Claude AI rewrites BIOS—because Intel’s CPU support won’t

Claude AI rewrites BIOS—because Intel’s CPU support won’t📷 Source: Web
- ★Claude AI automates BIOS modding for unsupported CPUs
- ★12 P-core Bartlett Lake boots on Z790—without Intel’s blessing
- ★DIY hack exposes chipmaker’s artificial segmentation strategy
A single modder just did what Intel’s engineering teams won’t: make a Bartlett Lake-S CPU—12 P-cores, zero official support—boot on an Asus Z790 motherboard. The tool? Claude AI, repurposed to rewrite BIOS microcode where Intel’s own updates refuse to tread. This isn’t some synthetic benchmark victory; it’s a real-world end-run around Intel’s deliberate CPU-motherboard segmentation, where newer chips get locked out of older boards to force upgrades.
The hack itself is surgically precise. The modder, posting under the handle @platomav on GitHub, fed Claude the BIOS binary and a set of Bartlett Lake’s unreleased microcode—then let the AI handle the hex-editing.
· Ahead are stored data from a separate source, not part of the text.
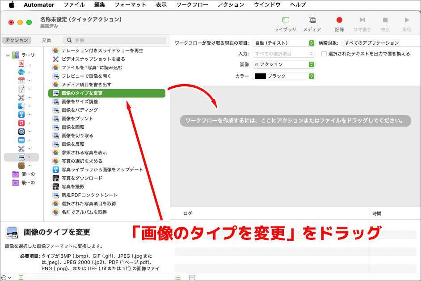Click the 名前 search field
This screenshot has width=421, height=281.
pos(117,40)
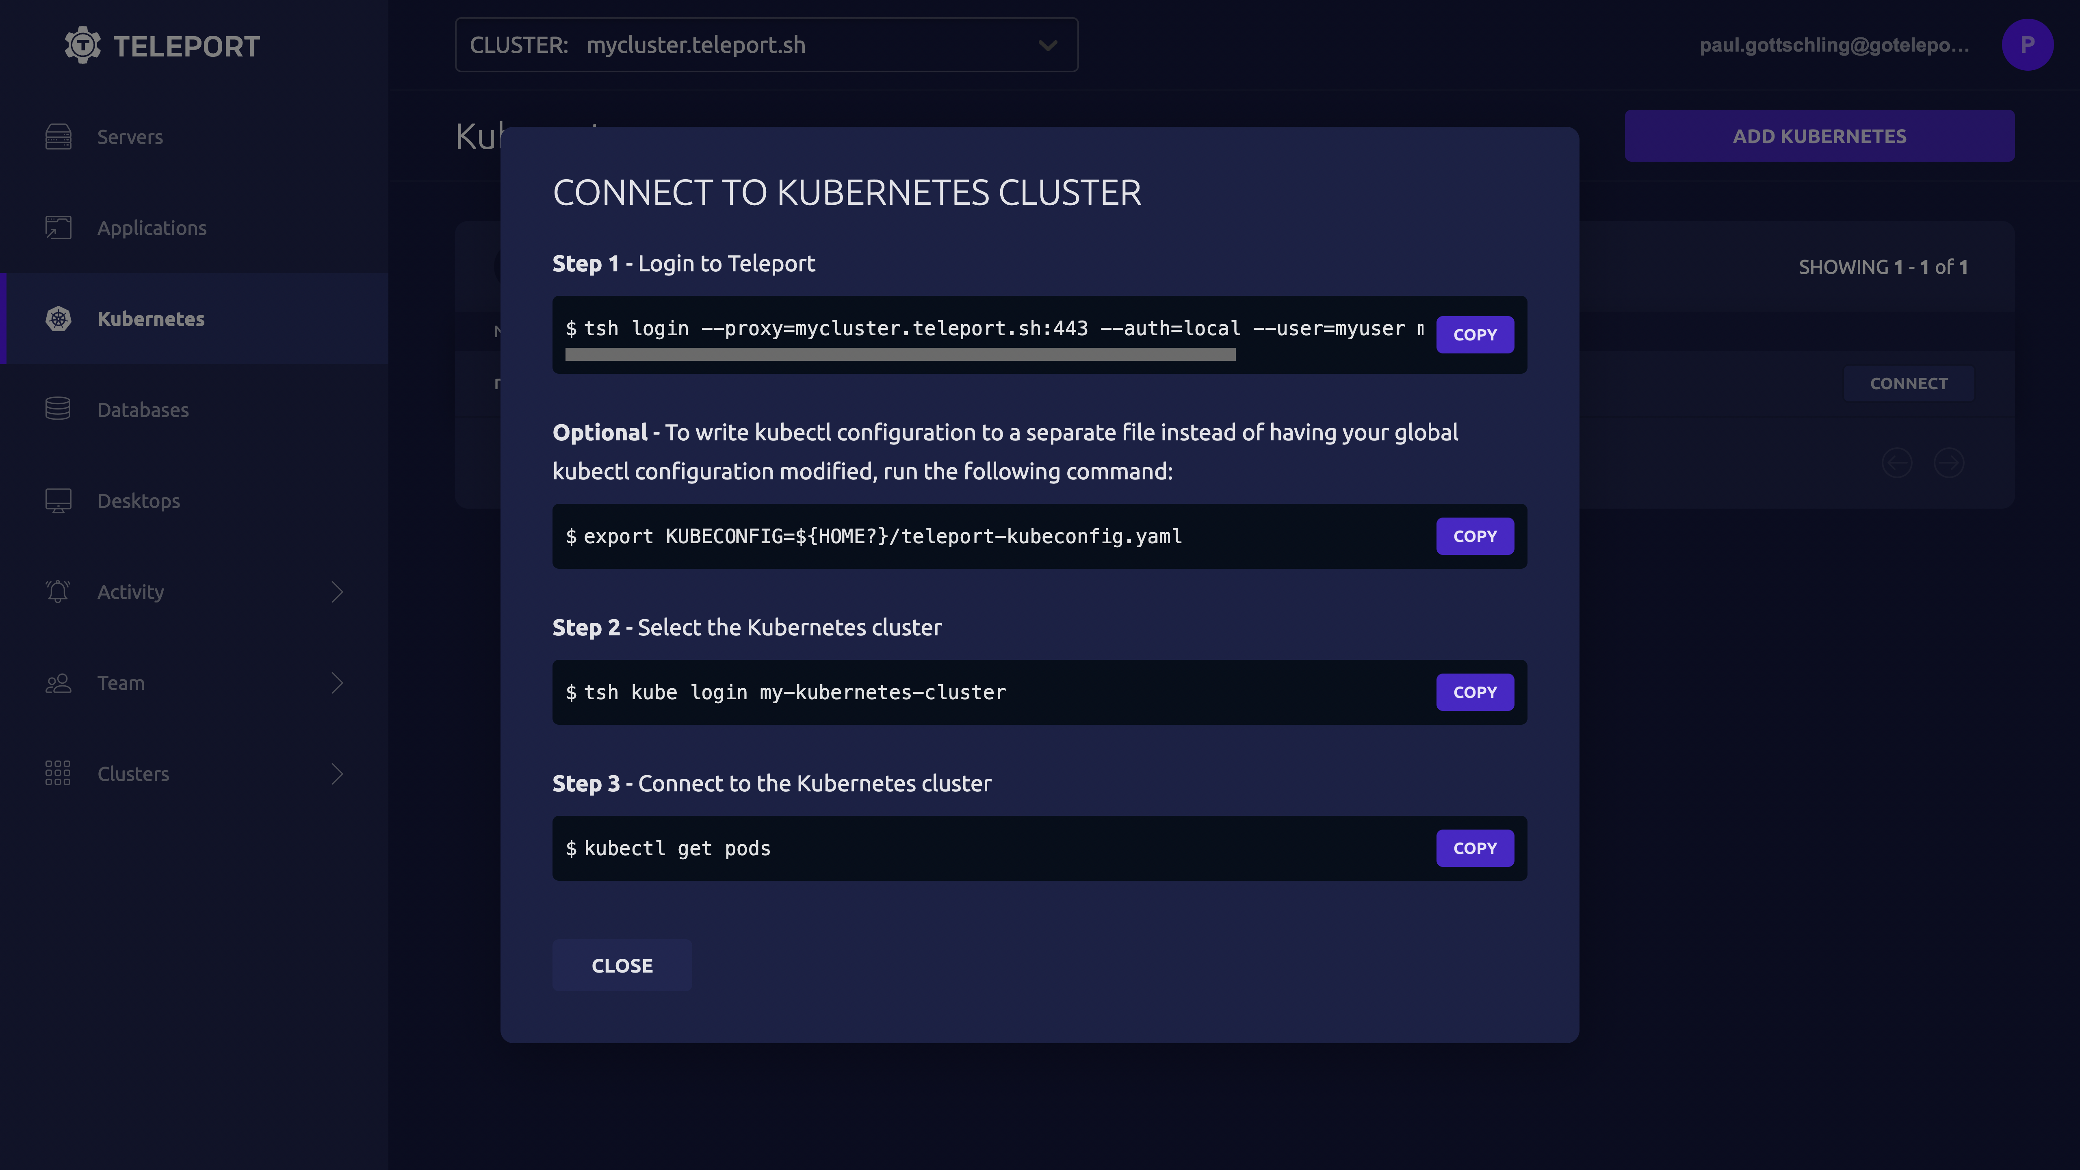Click the Applications sidebar icon
This screenshot has width=2080, height=1170.
click(58, 228)
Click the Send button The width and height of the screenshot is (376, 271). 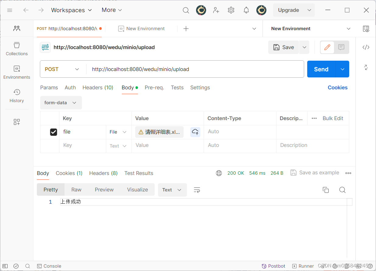pyautogui.click(x=321, y=69)
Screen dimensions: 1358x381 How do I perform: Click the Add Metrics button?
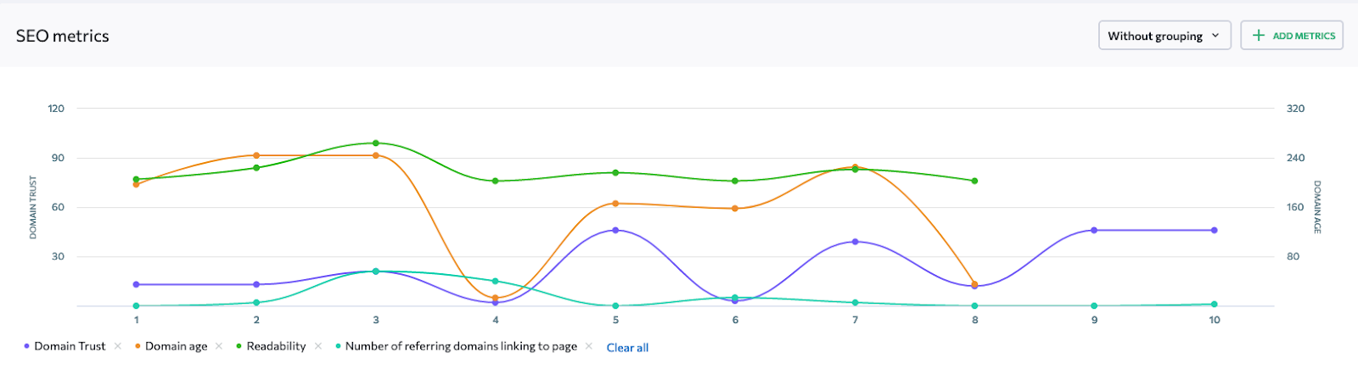(x=1292, y=36)
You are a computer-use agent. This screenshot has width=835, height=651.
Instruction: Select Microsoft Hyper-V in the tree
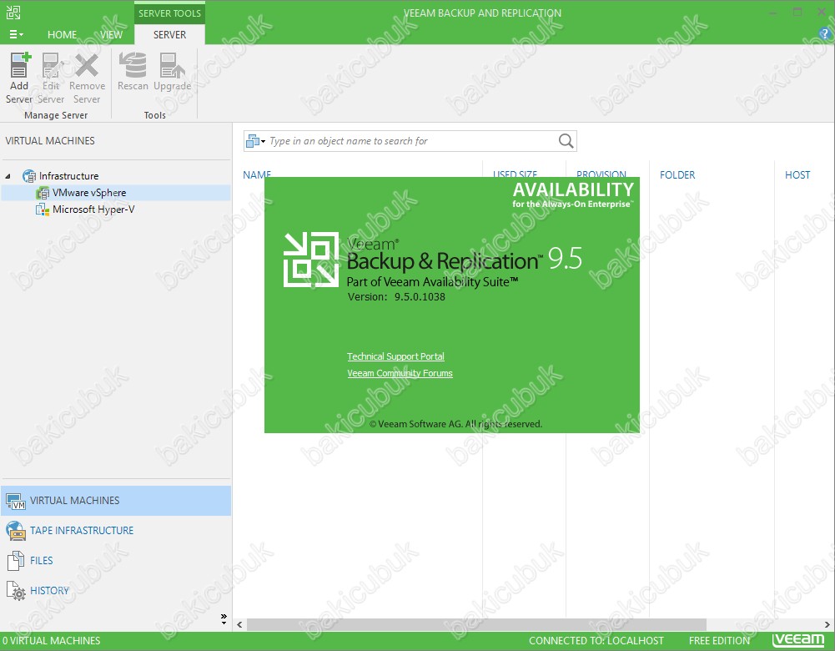(x=93, y=209)
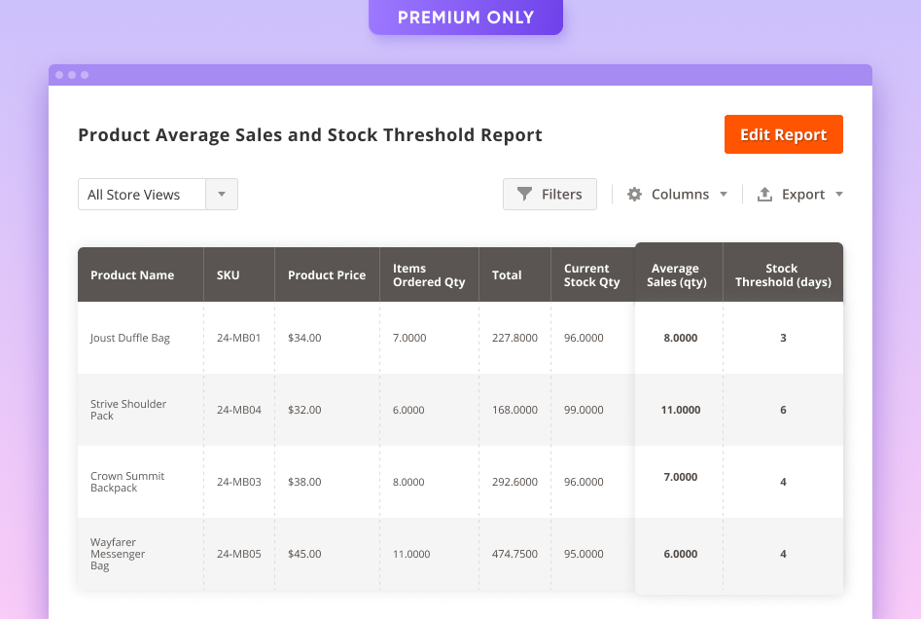Image resolution: width=921 pixels, height=619 pixels.
Task: Click the Strive Shoulder Pack product name
Action: click(128, 410)
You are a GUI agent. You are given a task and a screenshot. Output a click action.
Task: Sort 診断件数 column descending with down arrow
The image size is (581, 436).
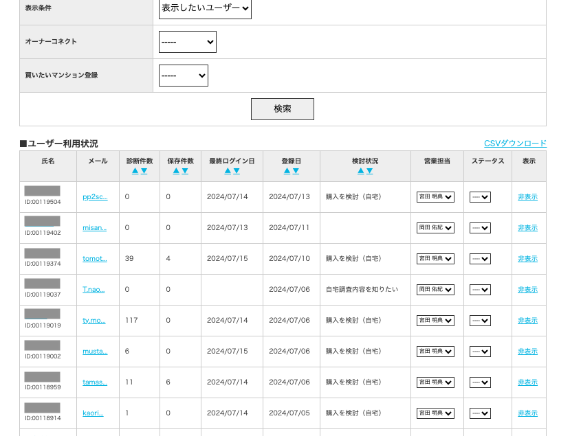pos(144,171)
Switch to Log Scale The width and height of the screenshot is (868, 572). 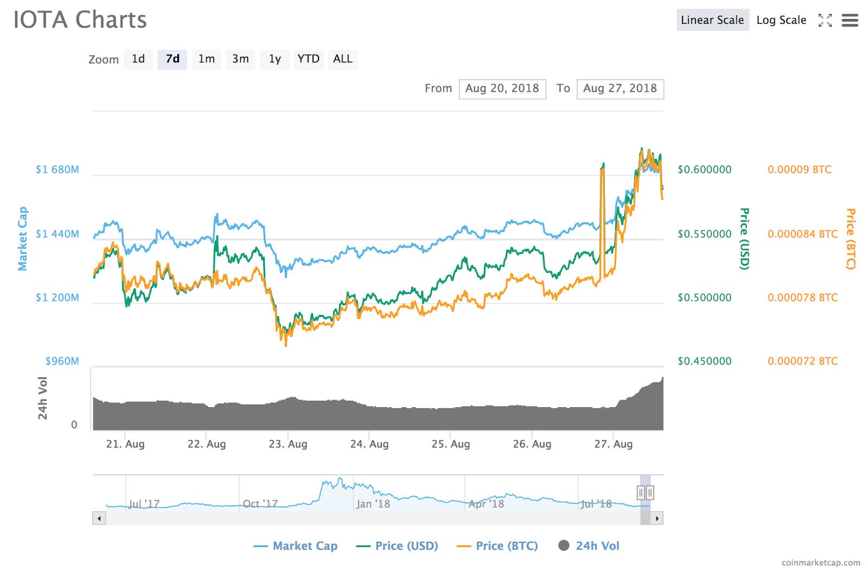click(x=781, y=20)
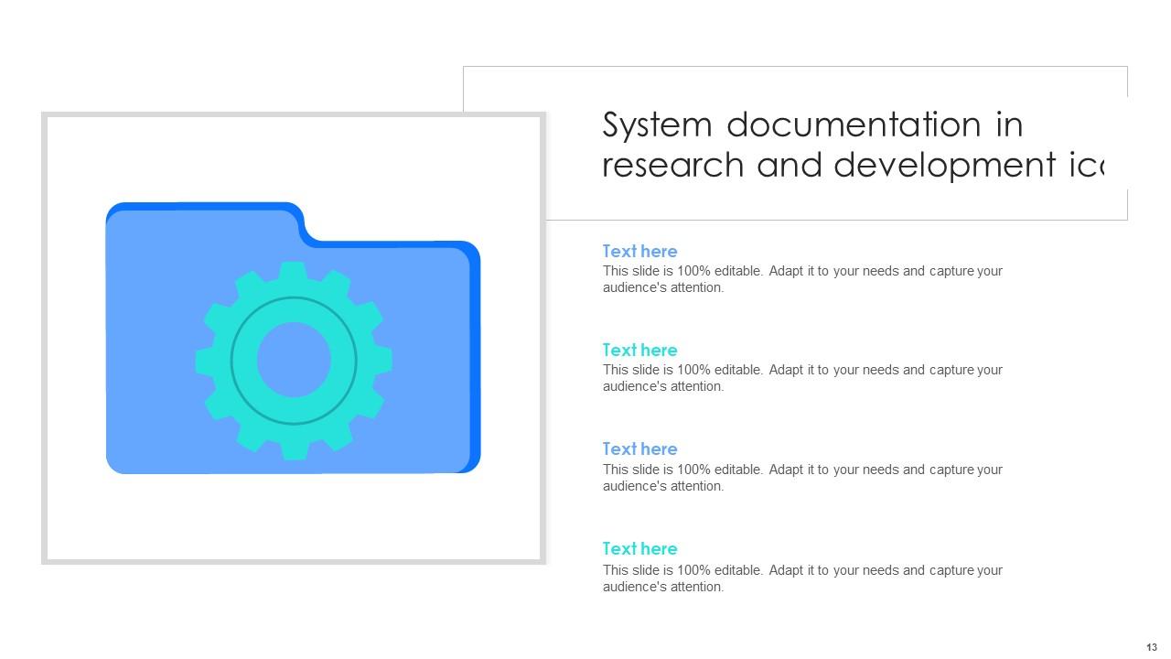The height and width of the screenshot is (659, 1171).
Task: Select the second teal 'Text here' heading
Action: (639, 350)
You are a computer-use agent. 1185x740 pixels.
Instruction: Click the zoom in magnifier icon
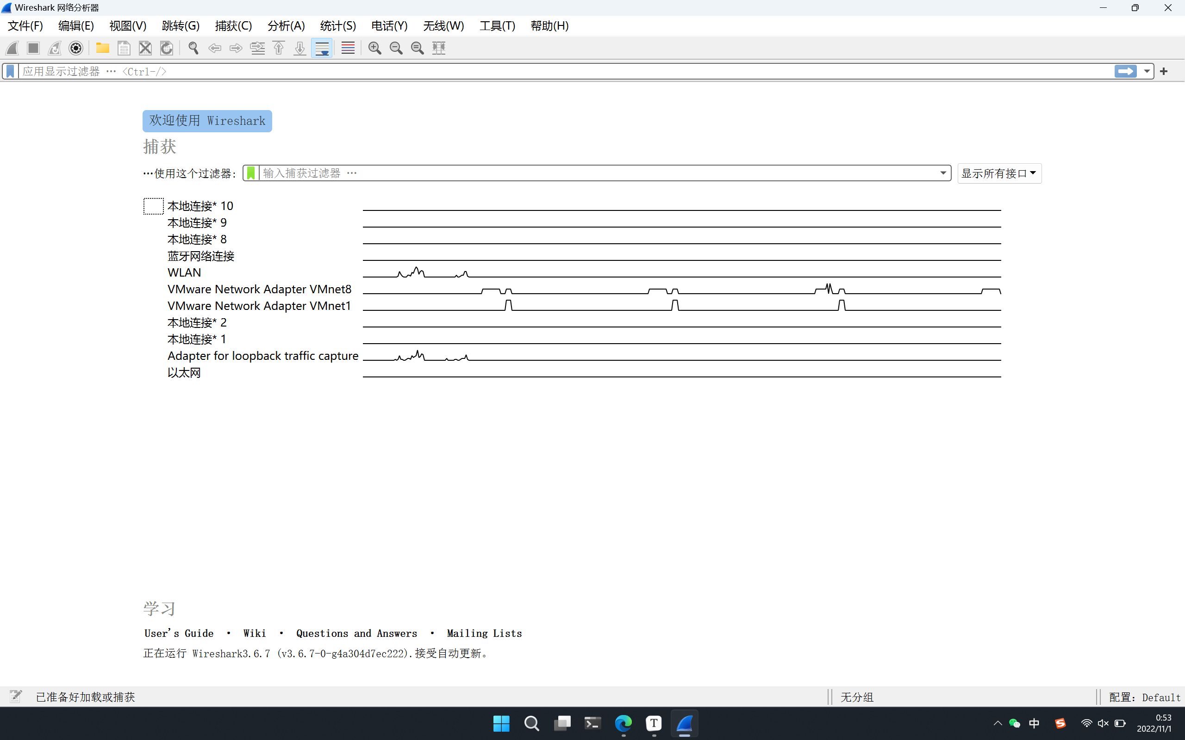(x=376, y=47)
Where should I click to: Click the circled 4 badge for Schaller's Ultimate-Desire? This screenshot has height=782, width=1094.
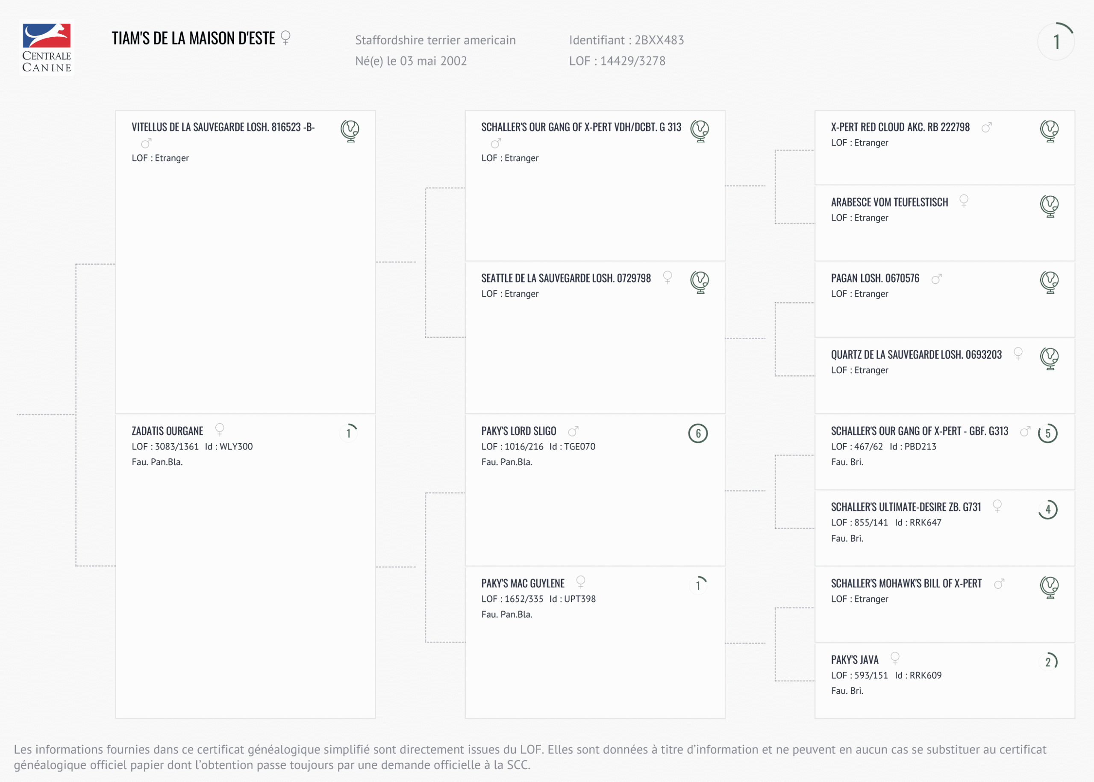pos(1048,509)
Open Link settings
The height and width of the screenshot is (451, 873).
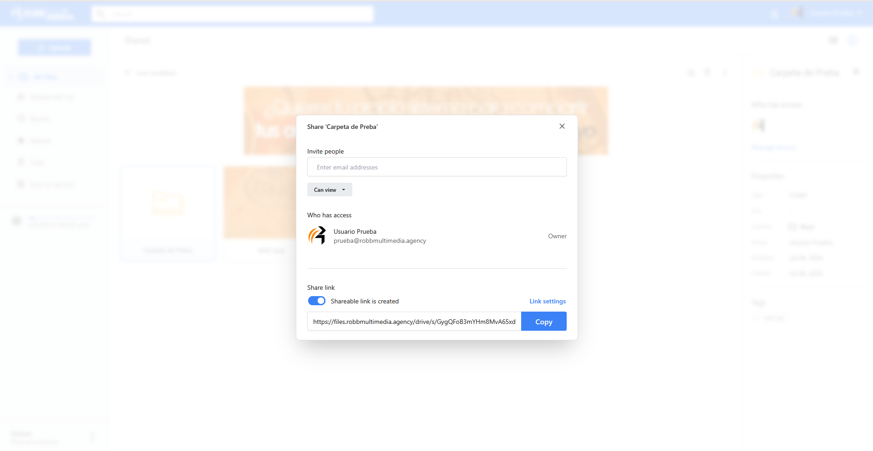coord(548,301)
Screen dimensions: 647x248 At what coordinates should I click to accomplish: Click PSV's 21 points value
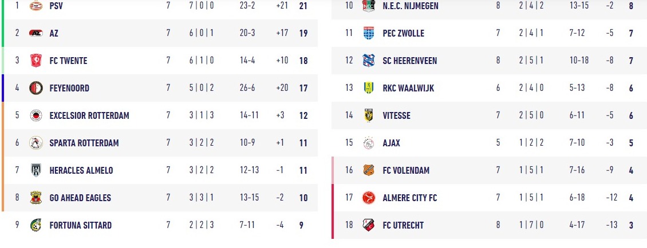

No soldering, no voltage tweaks, just a scripted rewrite that tricked the Z790 into recognizing a CPU it was never meant to support. The result? A stable Windows boot, complete with all 12 P-cores active, on a board Intel’s drivers explicitly reject.
This isn’t about raw performance—it’s about exposure. The mod proves Bartlett Lake’s compatibility was always a software decision, not a hardware limitation. And when your $400 CPU gets bricked by a BIOS update because Intel says so, that’s less ‘innovation’ and more ‘planned obsolescence with extra steps.’

The real story isn’t the boot—it’s the BIOS as a battleground📷 Source: Web
The real story isn’t the boot—it’s the BIOS as a battleground
The HWiNFO logs from the boot reveal the ugly truth: Bartlett Lake’s microcode was already compatible with Z790’s power delivery. Intel’s block was purely artificial, enforced through BIOS whitelists and microcode version checks. Claude didn’t ‘invent’ compatibility—it just removed the arbitrary roadblocks. For modders, this is a template; for Intel, it’s a PR nightmare waiting to scale.
The developer community’s reaction has been predictably split. Over on r/overclocking, the thread is half celebration, half warnings about stability risks—though no one’s reported a bricked board yet. Meanwhile, Asus’s forums are radio silent, because officially acknowledging this would mean admitting their BIOS updates are policy, not physics. The real signal isn’t the hack’s success; it’s the silence from Intel’s usual ‘unsupported config’ warnings. When even the chipmaker won’t deny it’s possible, the jig is up.
For all the noise about AI ‘democratizing’ tech, this is what it actually looks like: a $20/month chatbot outmaneuvering a $200B company’s update strategy. The modder’s GitHub repo already has forks targeting other ‘unsupported’ CPUs—AMD’s Ryzen 8000G on AM4 might be next. Intel’s segmentation just became a TODO list for LLMs.
In other words, the ‘AI revolution’ just got real—because nothing terrifies a hardware oligopoly like a script kiddie with a Claude subscription and a grudge. The hype cycle usually sells vaporware; this time, it’s selling actual vaporized roadblocks.